Parallel Virtual File System

Last updated
Parallel Virtual File System
Original author(s) Clemson University, Argonne National Laboratory, Ohio Supercomputer Center
Developer(s) Walt Ligon, Rob Ross, Phil Carns, Pete Wyckoff, Neil Miller, Rob Latham, Sam Lang, Brad Settlemyer
Initial release2003
Stable release
2.8.2 / January 1, 2010;13 years ago (2010-01-01)
Written in C
Operating system Linux kernel
License LGPL
Website web.archive.org/web/20160701052501/http://www.pvfs.org/

The Parallel Virtual File System (PVFS) is an open-source parallel file system. A parallel file system is a type of distributed file system that distributes file data across multiple servers and provides for concurrent access by multiple tasks of a parallel application. PVFS was designed for use in large scale cluster computing. PVFS focuses on high performance access to large data sets. It consists of a server process and a client library, both of which are written entirely of user-level code. A Linux kernel module and pvfs-client process allow the file system to be mounted and used with standard utilities. The client library provides for high performance access via the message passing interface (MPI). PVFS is being jointly developed between The Parallel Architecture Research Laboratory at Clemson University and the Mathematics and Computer Science Division at Argonne National Laboratory, and the Ohio Supercomputer Center. PVFS development has been funded by NASA Goddard Space Flight Center, The DOE Office of Science Advanced Scientific Computing Research program, NSF PACI and HECURA programs, and other government and private agencies. PVFS is now known as OrangeFS in its newest development branch.

Contents

History

PVFS was first developed in 1993 by Walt Ligon and Eric Blumer as a parallel file system for Parallel Virtual Machine (PVM) [1] as part of a NASA grant to study the I/O patterns of parallel programs. PVFS version 0 was based on Vesta, a parallel file system developed at IBM T. J. Watson Research Center. [2] Starting in 1994 Rob Ross re-wrote PVFS to use TCP/IP and departed from many of the original Vesta design points. PVFS version 1 was targeted to a cluster of DEC Alpha workstations networked using switched FDDI. Like Vesta, PVFS striped data across multiple servers and allowed I/O requests based on a file view that described a strided access pattern. Unlike Vesta, the striping and view were not dependent on a common record size. Ross' research focused on scheduling of disk I/O when multiple clients were accessing the same file. [3] Previous results had shown that scheduling according to the best possible disk access pattern was preferable. Ross showed that this depended on a number of factors including the relative speed of the network and the details of the file view. In some cases a scheduling based on network traffic was preferable, thus a dynamically adaptable schedule provided the best overall performance. [4]

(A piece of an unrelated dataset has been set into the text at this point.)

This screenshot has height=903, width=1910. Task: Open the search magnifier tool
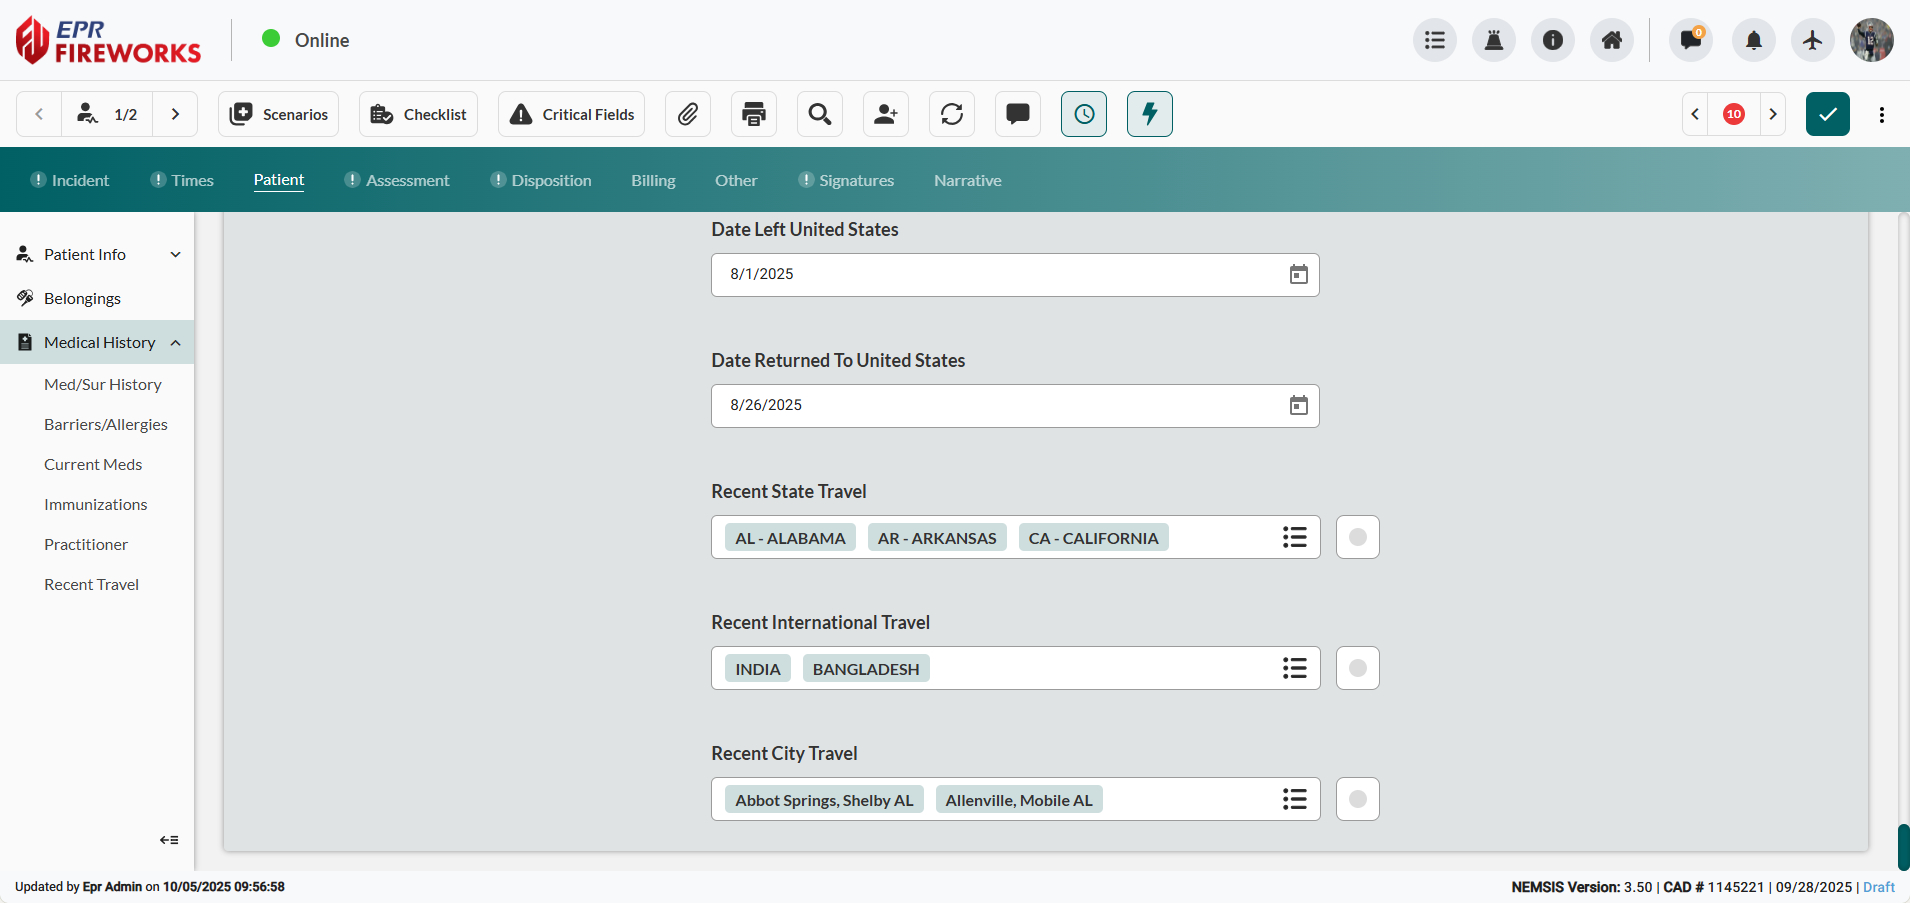[820, 114]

In late 1994 Ligon met with Thomas Sterling and John Dorband at Goddard Space Flight Center (GSFC) and discussed their plans to build the first Beowulf computer. [5] It was agreed that PVFS would be ported to Linux and be featured on the new machine. Over the next several years Ligon and Ross worked with the GSFC group including Donald Becker, Dan Ridge, and Eric Hendricks. In 1997, at a cluster meeting in Pasadena, CA Sterling asked that PVFS be released as an open source package. [6]

PVFS2

In 1999 Ligon proposed the development of a new version of PVFS initially dubbed PVFS2000 and later PVFS2. The design was initially developed by Ligon, Ross, and Phil Carns. Ross completed his PhD in 2000 and moved to Argonne National Laboratory and the design and implementation was carried out by Ligon, Carns, Dale Witchurch, and Harish Ramachandran at Clemson University, Ross, Neil Miller, and Rob Latham at Argonne National Laboratory, and Pete Wyckoff at Ohio Supercomputer Center. [7] The new file system was released in 2003. The new design featured object servers, distributed metadata, views based on MPI, support for multiple network types, and a software architecture for easy experimentation and extensibility.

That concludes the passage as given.